* [Task prompt]: Report every line of the listing below in which the string "computer" occurs.

* [Supplied data]:
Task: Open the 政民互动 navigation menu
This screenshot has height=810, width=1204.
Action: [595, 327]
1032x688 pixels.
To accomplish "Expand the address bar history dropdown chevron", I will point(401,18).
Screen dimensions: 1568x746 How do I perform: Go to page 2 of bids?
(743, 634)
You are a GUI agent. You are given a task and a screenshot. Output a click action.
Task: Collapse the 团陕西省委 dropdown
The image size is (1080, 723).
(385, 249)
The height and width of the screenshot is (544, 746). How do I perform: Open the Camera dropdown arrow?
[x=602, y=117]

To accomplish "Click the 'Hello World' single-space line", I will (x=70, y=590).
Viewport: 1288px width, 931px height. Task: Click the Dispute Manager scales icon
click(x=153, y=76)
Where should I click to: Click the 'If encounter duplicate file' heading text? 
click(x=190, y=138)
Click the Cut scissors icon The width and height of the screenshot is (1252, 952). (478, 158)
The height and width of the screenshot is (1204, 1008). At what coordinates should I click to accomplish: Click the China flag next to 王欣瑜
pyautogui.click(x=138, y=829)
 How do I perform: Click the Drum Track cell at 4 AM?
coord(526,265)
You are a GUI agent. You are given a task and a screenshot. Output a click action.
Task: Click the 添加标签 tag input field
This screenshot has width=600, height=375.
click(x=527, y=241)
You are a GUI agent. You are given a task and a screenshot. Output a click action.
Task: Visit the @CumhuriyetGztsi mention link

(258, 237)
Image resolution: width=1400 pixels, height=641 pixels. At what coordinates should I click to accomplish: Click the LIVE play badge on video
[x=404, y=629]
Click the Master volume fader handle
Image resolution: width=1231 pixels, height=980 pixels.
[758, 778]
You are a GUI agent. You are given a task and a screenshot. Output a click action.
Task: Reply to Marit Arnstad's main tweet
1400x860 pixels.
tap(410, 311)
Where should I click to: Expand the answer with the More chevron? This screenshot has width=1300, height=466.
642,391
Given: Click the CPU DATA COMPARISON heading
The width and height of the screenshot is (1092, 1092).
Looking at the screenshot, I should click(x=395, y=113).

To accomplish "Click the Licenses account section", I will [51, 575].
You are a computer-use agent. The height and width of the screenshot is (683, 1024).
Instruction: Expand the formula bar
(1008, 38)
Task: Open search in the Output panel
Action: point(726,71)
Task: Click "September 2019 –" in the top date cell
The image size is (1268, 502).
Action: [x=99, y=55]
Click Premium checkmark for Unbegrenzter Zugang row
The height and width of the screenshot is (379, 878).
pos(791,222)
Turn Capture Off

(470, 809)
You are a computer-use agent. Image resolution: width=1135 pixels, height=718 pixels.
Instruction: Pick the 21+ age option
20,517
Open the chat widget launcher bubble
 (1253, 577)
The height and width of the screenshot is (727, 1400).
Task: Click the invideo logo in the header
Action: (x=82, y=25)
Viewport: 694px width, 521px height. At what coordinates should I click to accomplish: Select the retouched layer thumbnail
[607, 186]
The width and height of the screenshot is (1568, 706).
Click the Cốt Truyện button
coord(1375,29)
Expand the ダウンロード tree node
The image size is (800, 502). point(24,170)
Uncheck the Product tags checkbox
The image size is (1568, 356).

* [Reply to the task]:
You are a computer-use agent. The height and width of the screenshot is (683, 1024).
You are a computer-use agent. Image resolution: width=1135 pixels, height=718 pixels.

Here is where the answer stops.